Exercise requirements
Copy exactly the line that contains "Given: Click the bold" plus all remaining lines of the data, and leave out every line before it.

Material for this task
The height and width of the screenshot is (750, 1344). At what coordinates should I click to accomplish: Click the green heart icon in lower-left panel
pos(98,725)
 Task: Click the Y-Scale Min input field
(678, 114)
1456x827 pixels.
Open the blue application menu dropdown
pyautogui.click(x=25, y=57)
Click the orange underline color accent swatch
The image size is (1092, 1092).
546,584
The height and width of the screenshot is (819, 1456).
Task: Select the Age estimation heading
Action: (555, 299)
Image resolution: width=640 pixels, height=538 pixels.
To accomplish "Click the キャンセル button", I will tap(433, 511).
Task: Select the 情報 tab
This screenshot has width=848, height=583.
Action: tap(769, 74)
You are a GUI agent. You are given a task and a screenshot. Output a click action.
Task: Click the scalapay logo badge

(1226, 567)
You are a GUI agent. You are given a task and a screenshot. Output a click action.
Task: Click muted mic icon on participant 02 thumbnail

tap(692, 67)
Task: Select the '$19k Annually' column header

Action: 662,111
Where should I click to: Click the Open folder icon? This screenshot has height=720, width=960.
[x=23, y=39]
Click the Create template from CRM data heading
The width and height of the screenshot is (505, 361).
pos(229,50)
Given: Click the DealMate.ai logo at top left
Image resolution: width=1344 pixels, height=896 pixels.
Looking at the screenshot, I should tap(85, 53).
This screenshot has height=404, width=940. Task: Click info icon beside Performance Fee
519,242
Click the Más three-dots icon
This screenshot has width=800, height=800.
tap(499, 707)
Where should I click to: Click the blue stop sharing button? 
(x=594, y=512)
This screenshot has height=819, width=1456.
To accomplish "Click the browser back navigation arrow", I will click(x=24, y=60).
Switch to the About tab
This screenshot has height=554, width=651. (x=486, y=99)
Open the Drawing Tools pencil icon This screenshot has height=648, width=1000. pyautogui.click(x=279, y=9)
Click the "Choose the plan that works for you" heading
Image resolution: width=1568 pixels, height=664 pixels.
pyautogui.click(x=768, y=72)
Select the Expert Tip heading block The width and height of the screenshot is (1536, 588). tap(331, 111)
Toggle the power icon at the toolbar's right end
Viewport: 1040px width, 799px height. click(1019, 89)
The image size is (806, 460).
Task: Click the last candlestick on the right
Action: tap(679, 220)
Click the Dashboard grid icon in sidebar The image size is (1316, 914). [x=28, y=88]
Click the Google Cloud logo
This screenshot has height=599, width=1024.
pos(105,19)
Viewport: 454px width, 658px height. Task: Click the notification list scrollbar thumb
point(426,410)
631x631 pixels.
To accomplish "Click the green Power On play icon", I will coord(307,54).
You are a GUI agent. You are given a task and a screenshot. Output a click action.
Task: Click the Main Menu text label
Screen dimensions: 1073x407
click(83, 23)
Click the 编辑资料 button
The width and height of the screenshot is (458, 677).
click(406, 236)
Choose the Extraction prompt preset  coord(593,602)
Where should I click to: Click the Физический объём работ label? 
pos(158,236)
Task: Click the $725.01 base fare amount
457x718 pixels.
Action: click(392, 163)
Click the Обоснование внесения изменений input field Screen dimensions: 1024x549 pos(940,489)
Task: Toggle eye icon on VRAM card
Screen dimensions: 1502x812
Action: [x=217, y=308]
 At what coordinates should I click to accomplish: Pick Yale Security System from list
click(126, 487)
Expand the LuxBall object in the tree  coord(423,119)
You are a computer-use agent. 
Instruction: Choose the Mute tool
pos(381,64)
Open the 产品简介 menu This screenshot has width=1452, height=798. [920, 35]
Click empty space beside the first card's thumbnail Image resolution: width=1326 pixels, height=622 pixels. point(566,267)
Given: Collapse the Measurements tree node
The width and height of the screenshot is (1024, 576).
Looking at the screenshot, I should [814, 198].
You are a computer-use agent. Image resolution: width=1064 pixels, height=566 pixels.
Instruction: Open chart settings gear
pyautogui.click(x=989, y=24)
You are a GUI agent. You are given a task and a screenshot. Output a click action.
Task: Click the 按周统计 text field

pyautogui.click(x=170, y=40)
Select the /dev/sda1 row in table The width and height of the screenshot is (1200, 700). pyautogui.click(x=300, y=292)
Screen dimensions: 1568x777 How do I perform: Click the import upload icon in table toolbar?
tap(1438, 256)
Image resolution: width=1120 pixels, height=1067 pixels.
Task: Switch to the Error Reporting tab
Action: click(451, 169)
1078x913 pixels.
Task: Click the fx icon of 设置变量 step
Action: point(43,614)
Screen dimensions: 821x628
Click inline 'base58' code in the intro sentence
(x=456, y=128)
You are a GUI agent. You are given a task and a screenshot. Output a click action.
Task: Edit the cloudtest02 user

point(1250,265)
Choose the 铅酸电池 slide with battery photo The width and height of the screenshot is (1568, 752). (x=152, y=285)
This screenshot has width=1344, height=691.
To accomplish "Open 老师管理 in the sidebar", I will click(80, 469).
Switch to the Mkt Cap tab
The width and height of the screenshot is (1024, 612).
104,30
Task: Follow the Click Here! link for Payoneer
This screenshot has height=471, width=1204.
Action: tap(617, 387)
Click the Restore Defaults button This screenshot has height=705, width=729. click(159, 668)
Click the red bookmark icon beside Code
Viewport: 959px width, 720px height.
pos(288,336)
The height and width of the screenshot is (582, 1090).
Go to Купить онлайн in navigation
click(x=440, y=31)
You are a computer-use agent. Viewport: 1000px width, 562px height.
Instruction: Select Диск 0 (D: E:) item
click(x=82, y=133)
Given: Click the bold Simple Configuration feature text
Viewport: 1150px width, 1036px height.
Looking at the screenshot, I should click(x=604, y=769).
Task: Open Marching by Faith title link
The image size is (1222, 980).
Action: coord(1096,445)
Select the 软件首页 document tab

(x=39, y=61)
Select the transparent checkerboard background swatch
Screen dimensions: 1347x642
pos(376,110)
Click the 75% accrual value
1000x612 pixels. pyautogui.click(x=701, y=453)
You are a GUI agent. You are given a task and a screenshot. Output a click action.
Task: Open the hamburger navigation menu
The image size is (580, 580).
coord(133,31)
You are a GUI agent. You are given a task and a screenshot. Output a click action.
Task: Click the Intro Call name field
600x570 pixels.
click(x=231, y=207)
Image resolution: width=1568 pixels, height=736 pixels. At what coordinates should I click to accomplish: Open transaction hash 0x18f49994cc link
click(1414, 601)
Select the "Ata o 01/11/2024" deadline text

Task result
Given: Click the bold Simple Configuration feature text
Viewport: 1150px width, 1036px height.
Looking at the screenshot, I should click(x=604, y=769).
Task: Open Marching by Faith title link
The image size is (1222, 980).
Action: coord(1096,445)
Select the 软件首页 document tab

(x=39, y=61)
Select the transparent checkerboard background swatch
Screen dimensions: 1347x642
pos(376,110)
Click the 75% accrual value
1000x612 pixels. pyautogui.click(x=701, y=453)
You are a GUI agent. You are given a task and a screenshot. Output a click action.
Task: Open the hamburger navigation menu
The image size is (580, 580).
coord(133,31)
You are a GUI agent. You are given a task and a screenshot. Output a click action.
Task: Click the Intro Call name field
600x570 pixels.
click(x=231, y=207)
Image resolution: width=1568 pixels, height=736 pixels. At what coordinates should I click to accomplish: Open transaction hash 0x18f49994cc link
click(1414, 601)
Select the "Ata o 01/11/2024" deadline text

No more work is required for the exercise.